Fundamental uncertainties exist on how energy fluctuations are generated, transported and dissipated in PDCs, including the modification of coherent turbulence structures owing to the influence of polydisperse particles, clustering and drag changes. As a result, it remains uncertain how, in dilute and intermediate transport regimes, gas–particle turbulence controls the sedimentation rate, associated momentum loss, flow stratification and buoyancy reversal. In addition, it is still unknown how the granular temperature influences the rheology of concentrated flows. Future research into the generation of energy fluctuations would also add important complexity to newly developed multilayer continuum flow models and inform the constitutive equations for mass, momentum and energy transport within and between layers.

Heat is one of the primary killers in PDC disasters. However, the consequence of temperature modifications on the internal energy, viscosity, density and compressibility of flows and, subsequently, on flow resistance, entrainment and large-scale thermal flow evolution, are poorly understood. Therefore, future laboratory and computational experiments considering thermal effects on scales ranging from the largest eddy to the size of individual particles, in combination with careful characterizations of the thermal properties of natural volcanic material, are needed. The design and thermodynamic scaling of such multidisciplinary studies should be guided by, and ultimately validated against, remote or direct geophysical measurements of the development and evolution of thermal stratification in real-world flows.

Analysis of PDC deposits might offer indirect insights into the characteristics and conditions of hazardous PDCs. However, future field studies are required to link time-variant erosion, deposition and bedform development in the lower flow boundary to the unknown characteristics of internal velocity and density stratification and turbulent near-bed boundary stresses in PDCs.
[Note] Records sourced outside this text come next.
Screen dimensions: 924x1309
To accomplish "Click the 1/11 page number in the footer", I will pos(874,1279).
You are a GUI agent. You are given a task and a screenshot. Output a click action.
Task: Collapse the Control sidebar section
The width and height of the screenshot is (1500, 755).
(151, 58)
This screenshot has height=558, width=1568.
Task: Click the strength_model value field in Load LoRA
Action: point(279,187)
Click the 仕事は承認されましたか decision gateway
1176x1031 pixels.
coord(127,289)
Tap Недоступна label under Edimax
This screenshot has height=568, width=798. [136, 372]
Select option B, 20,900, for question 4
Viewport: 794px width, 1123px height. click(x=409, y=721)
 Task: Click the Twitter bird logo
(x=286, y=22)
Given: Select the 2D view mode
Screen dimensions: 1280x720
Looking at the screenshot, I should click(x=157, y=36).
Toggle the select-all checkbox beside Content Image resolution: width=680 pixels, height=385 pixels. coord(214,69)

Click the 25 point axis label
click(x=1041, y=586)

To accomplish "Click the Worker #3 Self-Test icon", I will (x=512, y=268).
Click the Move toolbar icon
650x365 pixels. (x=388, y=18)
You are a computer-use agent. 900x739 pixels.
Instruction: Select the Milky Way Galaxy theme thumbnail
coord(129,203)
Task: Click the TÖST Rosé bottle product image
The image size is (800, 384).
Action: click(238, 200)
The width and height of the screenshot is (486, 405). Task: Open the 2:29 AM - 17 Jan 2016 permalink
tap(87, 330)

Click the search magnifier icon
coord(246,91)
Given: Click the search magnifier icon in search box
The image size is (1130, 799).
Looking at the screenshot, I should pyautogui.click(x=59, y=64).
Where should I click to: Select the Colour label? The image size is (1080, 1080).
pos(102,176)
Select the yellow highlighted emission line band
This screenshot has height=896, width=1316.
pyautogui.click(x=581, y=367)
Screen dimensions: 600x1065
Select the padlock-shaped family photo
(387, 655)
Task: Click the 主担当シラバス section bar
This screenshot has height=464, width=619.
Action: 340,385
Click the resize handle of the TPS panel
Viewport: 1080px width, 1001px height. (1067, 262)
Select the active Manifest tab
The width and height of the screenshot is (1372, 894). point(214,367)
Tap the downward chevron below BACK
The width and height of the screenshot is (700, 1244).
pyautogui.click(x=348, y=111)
Combined large-scale experiments and high-resolution multiphase simulations could add critical complexity and time-dependence to the simplified relationships between deposit properties and the time-averaged vertical structure that are used in turbulent boundary layer and turbulent sedimentation models.

The international community has started to systematically validate computational flow models against measured flow conditions in large-scale experiments199. Critical analysis of computational flow models constitutes an important coming of age of PDC research and will define the strengths, weaknesses and limits of current modelling strategies, and test existing models so that they can be deployed confidently for public safety. However, large-scale experiments cannot capture the full complexity of natural flows. Therefore, although it is certainly an ambitious endeavour, we feel that the strongest scientific advance in PDC research would result from a multinational and multi-instrument effort to measure the internal properties of real-world PDCs to test and advance experiment-based and theory-based knowledge.

Geophysical measurements of the vertical PDC structure, including velocity, density and temperature fluctuations, and its evolution over natural topography, should be guided by approaches currently utilized in the research of snow avalanches and turbidity currents181. Recent advances in remote and direct geophysical measurement techniques should be used to consider the diversity of PDC behaviour resulting from the natural spectra of flow magnitudes and initiation mechanisms. The resulting data would not only inform realistic model benchmarks but would also provide a more complete picture of the range of multiscale and multiphase processes operating inside PDCs across dilute, intermediate and concentrated flow regime boundaries.